Directors of Privately-Held Companies Face New Risk

Think it's relatively "safe" to be a director of a privately held company?

Think again. In the past, few of us were concerned about potential liability in becoming a director of a non-public, privately held company. As a result, we were pleased to be a director of a friend's company or of a family business. Sometimes, we were even given the protection of a director's liability policy. But, realistically, we felt there was little or no risk since the principal of the company was the major or sole stockholder. This situation may have been dramatically changed!
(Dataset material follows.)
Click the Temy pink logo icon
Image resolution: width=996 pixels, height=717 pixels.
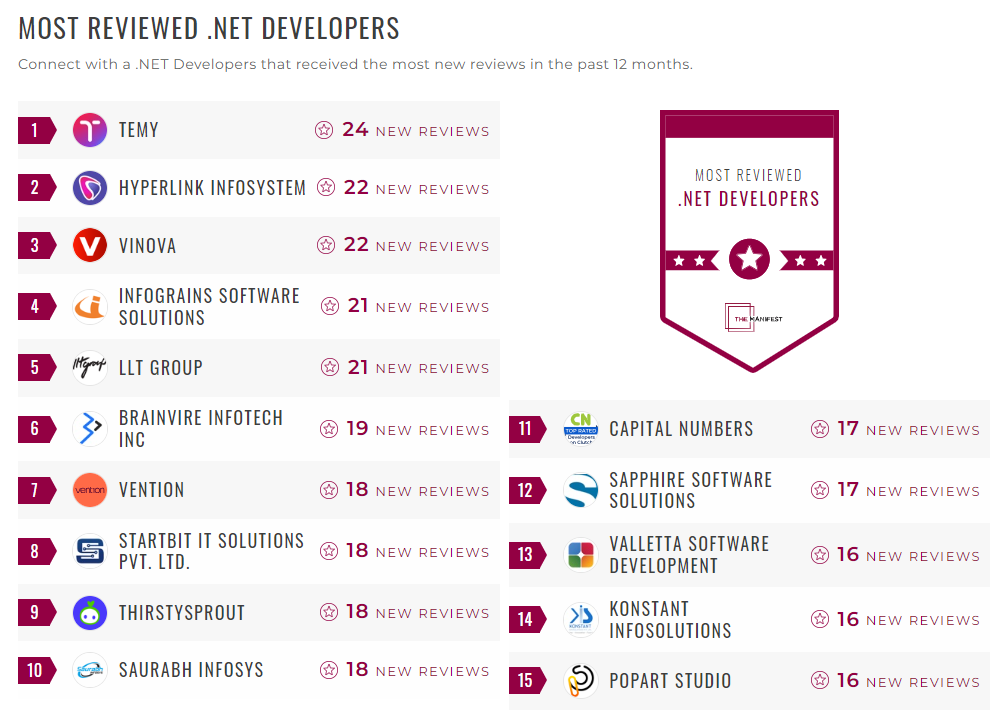point(90,130)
Recently the federal court in Manhattan ruled against the CEO and the directors of a privately held non-public company that had filed for bankruptcy. The bankruptcy trustee brought the suit on behalf of the corporation and its creditors. The court found that the CEO overpaid himself, declared improper dividends and improper loans, and otherwise treated the company's treasury as though it was his own. Moreover, the directors were found jointly and severally liable along with the CEO. In short, the court imposed the same standards on the directors of a privately held company as is done with public companies. The case is on appeal, but it is an eye-opener as to what is happening in the world of litigation of corporate activities.

What does this mean for the director of a privately held firm?
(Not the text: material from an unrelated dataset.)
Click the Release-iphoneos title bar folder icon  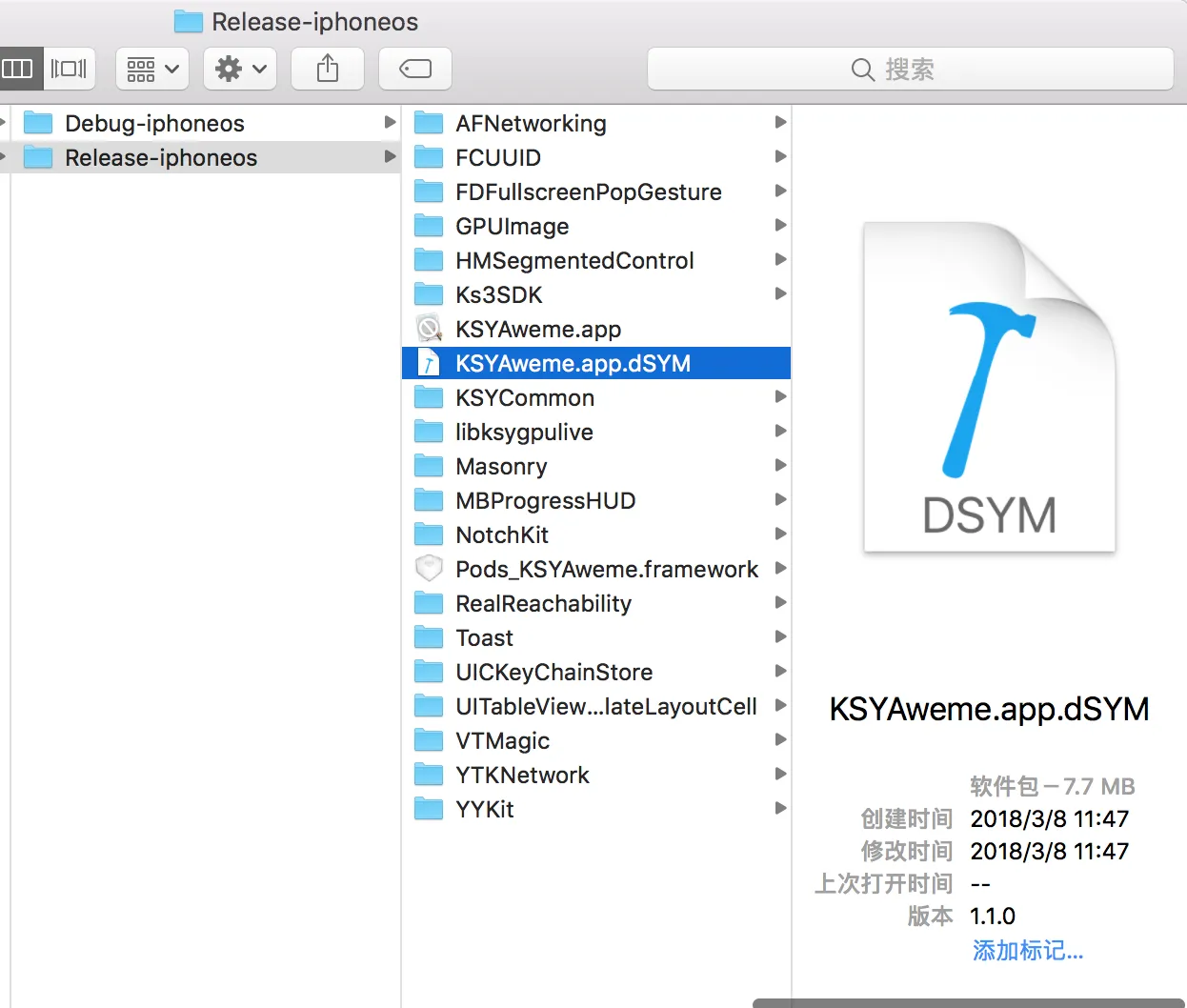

The court case has potential ramifications that every director should be aware of. If the ruling stands on appeal, the risk to directors of private companies will be the same as those of public companies. They will be held accountable not only to the stockholders, but to the corporation and its creditors, even if the directors received no potential benefit. This opens the door to creditors who may now look to the directors in a private company and go after their assets in addition to those of the company. An Advisory Board is a viable option, providing great value with less risk.

As opposed to a corporate board, an Advisory Board is a meaningful alternative. Advisory board members have virtually no legal responsibility, no approval obligations, no authority, no governance, no overview, no voting. They provide only an advisory role. This is something that owners should seriously consider if they wish to continue to avail themselves of the valuable benefits of having objective outside perspective and knowledge in the running of their business. It allows them access to invaluable business advice while lessening the risk for participants.

Board participants must be ever so diligent in accepting positions on corporate boards. Even the unknowing director, well motivated and attentive to his directorate duties, may find him or herself as a responsible party. All of us should consider taking alternative paths to both assisting companies and protecting ourselves.